Question

A transport company charges $Rs.\,540$ to carry $25$ tonnes of weight. What will it cost to carry $35$tonnes?

Answer 1

Hint: One can think of a unitary method to solve this question. The only thing we are using here is the concept of proportionality. The only thing we have to do is to store the given values in some variables and then we have to find the unknown variable for the required quantity.
Formula used: $\dfrac{{{x_1}}}{{{y_1}}} = \dfrac{{{x_2}}}{{{y_2}}}$

Complete step-by-step answer:
Here in the question, it is given that the mass of $1$ chocolate bar is $0.5\,kg.$
Let,
${x_1} = \,Rs.\,540\,\,\,\,\,\,\,\,{y_1} = 25\,tonnes$
${x_2} = \,?\,\,\,\,\,\,\,\,\,\,\,\,\,{y_2} = 35\,tonnes$
We have to find the value of ${x_2}$.
Using unitary method,
$\dfrac{{{x_1}}}{{{y_1}}} = \dfrac{{{x_2}}}{{{y_2}}}$
On putting the values, we get
$\dfrac{{540}}{{25}} = \dfrac{{{x_2}}}{{35}}$
Using cross-multiplication method,
$\Rightarrow {x_2} = \dfrac{{540}}{{25}} \times 35$
$\Rightarrow {x_2} = Rs.\dfrac{{18900}}{{25}}$
$\Rightarrow {x_2} = Rs.\,756$
Hence, the charge to carry $35$ tonnes of weight is $Rs.\,756$ .

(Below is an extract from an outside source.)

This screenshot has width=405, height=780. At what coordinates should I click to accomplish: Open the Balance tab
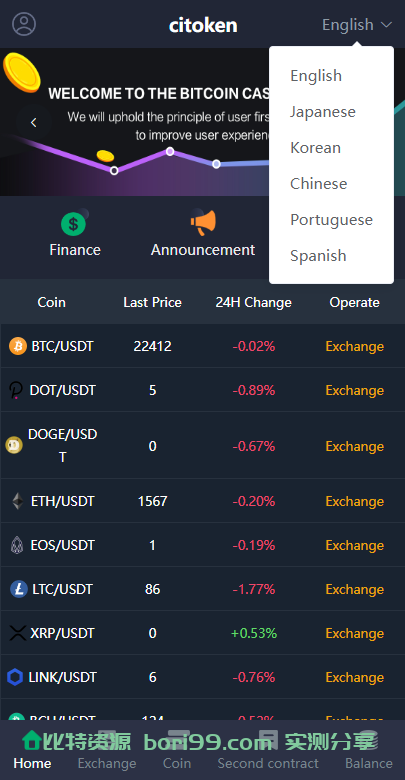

Note: The unitary method is a technique for solving a problem by first finding the value of a single unit, and then finding the necessary value by multiplying the single unit value. In essence, this method is used to find the value of a unit from the value of a multiple, and hence the value of a multiple. This method is majorly used for ratio and proportion concepts.
In the unitary method there are two types of variation. The first one is direct variation and the second one is indirect variation. In direct variation, increase or decrease in one quantity will cause an increase or decrease in another quantity. But indirect variation is the inverse of direct variation. If we increase a quantity, then the value of another quantity decreases.